Convergence of $\frac{\sqrt{a_{n}}}{n}$ [duplicate]

Solution 1:

$$\Bigl(\sqrt a_n-\frac{1}{n}\Bigr)^2=a_n-2*\frac{\sqrt a_n}{n}+\frac{1}{n^2}<a_n+\frac{1}{n^2}.$$

Since all terms are greater than $0$, by the comparison theorem $$\sum_{n=1}^{n=\infty} \Bigl(a_n-2*\frac{\sqrt a_n}{n}+\frac{1}{n^2}\Bigr)$$ converges.
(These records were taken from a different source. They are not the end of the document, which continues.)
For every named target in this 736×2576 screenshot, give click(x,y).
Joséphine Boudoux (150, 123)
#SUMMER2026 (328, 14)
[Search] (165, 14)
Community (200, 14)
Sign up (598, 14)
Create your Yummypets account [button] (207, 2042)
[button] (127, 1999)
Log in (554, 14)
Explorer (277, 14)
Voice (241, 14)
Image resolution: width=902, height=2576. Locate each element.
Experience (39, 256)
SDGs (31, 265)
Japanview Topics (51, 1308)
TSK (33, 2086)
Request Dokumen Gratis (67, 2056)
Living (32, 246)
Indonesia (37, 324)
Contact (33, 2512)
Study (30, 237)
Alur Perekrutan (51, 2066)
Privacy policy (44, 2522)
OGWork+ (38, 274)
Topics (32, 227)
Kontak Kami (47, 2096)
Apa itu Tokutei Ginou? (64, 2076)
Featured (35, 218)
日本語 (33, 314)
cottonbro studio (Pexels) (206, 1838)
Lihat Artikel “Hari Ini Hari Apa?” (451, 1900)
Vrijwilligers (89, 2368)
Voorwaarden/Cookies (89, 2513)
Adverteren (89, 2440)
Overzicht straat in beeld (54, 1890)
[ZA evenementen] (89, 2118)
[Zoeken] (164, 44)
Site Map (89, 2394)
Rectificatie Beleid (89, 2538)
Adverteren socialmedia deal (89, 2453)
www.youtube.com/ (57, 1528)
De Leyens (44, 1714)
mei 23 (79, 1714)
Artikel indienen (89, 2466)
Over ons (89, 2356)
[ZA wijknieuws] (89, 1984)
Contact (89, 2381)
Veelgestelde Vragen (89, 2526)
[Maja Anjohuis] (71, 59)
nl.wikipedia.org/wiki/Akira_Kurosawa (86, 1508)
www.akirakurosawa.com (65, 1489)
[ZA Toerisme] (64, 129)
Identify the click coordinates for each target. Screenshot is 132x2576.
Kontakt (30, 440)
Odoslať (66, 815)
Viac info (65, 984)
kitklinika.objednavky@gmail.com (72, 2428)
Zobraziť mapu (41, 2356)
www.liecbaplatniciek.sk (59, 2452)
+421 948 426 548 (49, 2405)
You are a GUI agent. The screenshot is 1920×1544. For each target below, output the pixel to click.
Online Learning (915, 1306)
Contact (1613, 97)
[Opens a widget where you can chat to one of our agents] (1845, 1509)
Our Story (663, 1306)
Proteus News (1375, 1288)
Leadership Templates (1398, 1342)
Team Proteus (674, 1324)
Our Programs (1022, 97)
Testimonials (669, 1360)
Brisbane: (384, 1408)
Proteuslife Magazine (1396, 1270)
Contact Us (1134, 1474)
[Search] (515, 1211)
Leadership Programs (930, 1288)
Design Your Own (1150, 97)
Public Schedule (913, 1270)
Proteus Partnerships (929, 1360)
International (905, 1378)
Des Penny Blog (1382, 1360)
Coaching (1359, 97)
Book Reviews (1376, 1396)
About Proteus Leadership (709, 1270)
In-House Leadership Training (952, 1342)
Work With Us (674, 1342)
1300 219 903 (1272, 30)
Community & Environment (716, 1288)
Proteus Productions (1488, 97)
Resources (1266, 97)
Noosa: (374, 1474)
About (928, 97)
But we were given that $\sum_{n=1}^{n=\infty} a_n$ converges and we know $\sum_{n=1}^{n=\infty} \frac{1}{n^2}$ converges, so since the sum or difference of convergent series also converges,the series $\sum_{n=1}^{n=\infty} \frac{\sqrt a_n}{n}$ converges.

Solution 2:

I agree with Etheory's answer that the Schwarz inequality is the easiest.

There,

$$\sum_{n=1}^\infty \frac{\sqrt{a_n}}{n} \leq \sqrt{\sum_{n=1}^\infty a_n \sum_{n=1}^\infty \frac{1}{n^2}}<\infty.$$

Solution 3:

$S_n < (s_n(1 + 1/2^2 + ...+ 1/n^2))^{1/2}$ by Cauchy-Schwarz inequality. $s_n$ is a convergent sequence and being the partial sum of the series $a_n$ hence bounded above by $K$, and $1 + 1/2^2 + ...1/n^2 < \pi^2/6$. So $S(n)$ being the partial sum of the current series is bounded above by $3K$, and it is an increasing sequence so must converge and we're done.

Solution 4:

It suffices to show that the sequence $$ s_n=\sum_{k=1}^n \frac{\sqrt{a_k}}{k}, \quad k\in\mathbb N, $$ is bounded. (Since $\{s_n\}$ is increasing, and assuming boundedness, we obtain that
$\{s_n\}$ converges.)

Using Cauchy-Schwarz we get that $$ s_n^2=\bigg(\sum_{k=1}^n \frac{a_k}{\sqrt{k}}\bigg)^2\le \bigg(\sum_{k=1}^n\frac{1}{k^2}\bigg)\bigg(\sum_{k=1}^n a_k \bigg)\le \frac{\pi^2}{6}\sum_{k=1}^\infty a_k, \tag{1} $$ since $\sum_{n=1}^\infty\frac{1}{n^2}=\frac{\pi^2}{6}$. Since the right hand side of $(1)$ is bounded, so is the left hand side, and hence $\{s_n\}$ is bounded and thus convergent.